The report said: “Despite spending at least £486 million on implementing its traffic light system to manage travel during the pandemic, government did not track its spending on managing cross-border travel or set clear objectives, so does not know whether the system worked or whether the cost was worth the disruption caused. Similarly, its failure to develop good data to inform its decisions means it does not know the impact on public health of granting 2.5 million exemptions from parts of the system.”

The report also calculated that taxpayers ended up subsidising almost half of the £757 million cost of the quarantine service which was meant to be self-funding.

The committee said that “the taxpayer has ended up subsidising £329 million, almost half the bill, with the rest passed to people travelling. This was despite increasing the cost to individuals to more than £2,200 for a single adult over ten days in August 2021.”

Taxpayers were also not “adequately protected” from fraud against the managed quarantine service, with the Department for Health and Social Care owed £74 million in unpaid bills as of March 1 this year.

“This includes £21 million of refunds issued but DHSC does not know how much of these were fraudulent and how much was from people who were not satisfied with the service they had paid for. DHSC has only investigated two cases of fraud and has shown limited interest in pursuing more, citing the small amount of money involved in individual cases,” according to the PAC

The report added: “Managing cross-border travel was an essential part of health measures introduced by government during the pandemic.
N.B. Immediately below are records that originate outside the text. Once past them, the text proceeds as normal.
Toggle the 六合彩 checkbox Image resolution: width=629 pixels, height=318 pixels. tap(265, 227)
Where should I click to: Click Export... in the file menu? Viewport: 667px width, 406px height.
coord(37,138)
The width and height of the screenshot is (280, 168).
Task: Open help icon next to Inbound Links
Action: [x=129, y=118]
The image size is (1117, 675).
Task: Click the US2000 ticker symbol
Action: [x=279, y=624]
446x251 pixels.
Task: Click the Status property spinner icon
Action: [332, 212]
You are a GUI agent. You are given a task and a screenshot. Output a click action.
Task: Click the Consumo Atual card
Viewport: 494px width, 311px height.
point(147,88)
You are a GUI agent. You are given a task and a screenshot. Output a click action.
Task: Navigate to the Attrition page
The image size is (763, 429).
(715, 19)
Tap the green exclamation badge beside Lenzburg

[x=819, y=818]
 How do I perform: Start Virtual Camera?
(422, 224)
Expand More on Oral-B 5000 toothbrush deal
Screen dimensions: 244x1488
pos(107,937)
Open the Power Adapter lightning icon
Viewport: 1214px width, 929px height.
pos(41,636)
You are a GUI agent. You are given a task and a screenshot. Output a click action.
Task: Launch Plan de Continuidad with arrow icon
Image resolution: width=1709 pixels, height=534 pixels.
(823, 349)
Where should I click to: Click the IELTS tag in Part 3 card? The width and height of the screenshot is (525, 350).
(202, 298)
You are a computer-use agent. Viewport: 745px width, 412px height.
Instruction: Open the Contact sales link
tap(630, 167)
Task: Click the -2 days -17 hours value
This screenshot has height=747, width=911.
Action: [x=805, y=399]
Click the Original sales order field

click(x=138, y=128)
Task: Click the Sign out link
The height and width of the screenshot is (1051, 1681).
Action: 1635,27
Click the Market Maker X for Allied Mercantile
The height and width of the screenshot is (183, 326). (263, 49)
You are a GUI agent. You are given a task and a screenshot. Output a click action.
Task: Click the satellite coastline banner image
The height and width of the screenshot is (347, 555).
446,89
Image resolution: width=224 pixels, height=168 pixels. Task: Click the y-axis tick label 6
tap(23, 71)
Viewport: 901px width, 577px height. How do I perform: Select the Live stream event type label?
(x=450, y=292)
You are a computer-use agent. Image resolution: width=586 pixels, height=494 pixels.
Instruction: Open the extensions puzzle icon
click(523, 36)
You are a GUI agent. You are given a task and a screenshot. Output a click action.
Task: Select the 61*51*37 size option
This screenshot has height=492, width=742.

“Despite spending at least £486 million on implementing its traffic light system to manage travel during the pandemic, government did not track its spending on managing cross-border travel or set clear objectives, so does not know whether the system worked or whether the cost was worth the disruption caused.

“Similarly, its failure to develop good data to inform its decisions means it does not know the impact on public health of granting 2.5 million exemptions from parts of the system.

“People travelling found the rules difficult to understand, and 40% of people did not know the rules on self-isolation.”

Airlines were legally responsible for checking that everyone travelling to the UK had submitted a Passenger Locator Form recording their contact information and recent travel history.

But this imposed extra costs on carriers in a period where their revenue had fallen dramatically, the committee found.

“Although government provided access to up to £8 billion of financial support during the pandemic, this was mostly general support from the furlough scheme. It did not provide any additional financial support to carriers to implement the travel controls it introduced.

“Despite government’s reliance on carriers, it gave them given short notice of changes to the rules and requirements to adapt their operations.

“Government sometimes did not provide carriers with sufficient notice ahead of public statements that the travel rules were changing because they were concerned about leaks, but details appeared in the media anyway.”

The report concluded: “Departments have failed to protect the taxpayer, and the public, from the risk of fraud and poor quality of service from providers of Covid-19 tests for people travelling to the UK, or to vigorously pursue the fraud that has occurred.

“As we have repeatedly observed, it is essential that [government] departments learn lessons in order to manage effectively large cross-government portfolios in future and respond to any future emergencies.”

PAC chair, Labour MP Meg Hillier, told The Telegraph:“ Certainty is the key thing. Not knowing what you are planning for, and extra hoops that you had to put people through…it was this flip-flopping that was the problem.

“They didn’t seem to have a strategy, it was [all] a bit of knee-jerk reaction.”

A government spokesperson said: “The pandemic was an unprecedented challenge and we acted swiftly and decisively to implement policies designed to safe lives and protect the NHS from being overwhelmed.

“Considerable efforts were made across government to put border measures in place that helped protect the UK from arriving cases of Covid-19, buying vital time for our domestic response to new and concerning variants.”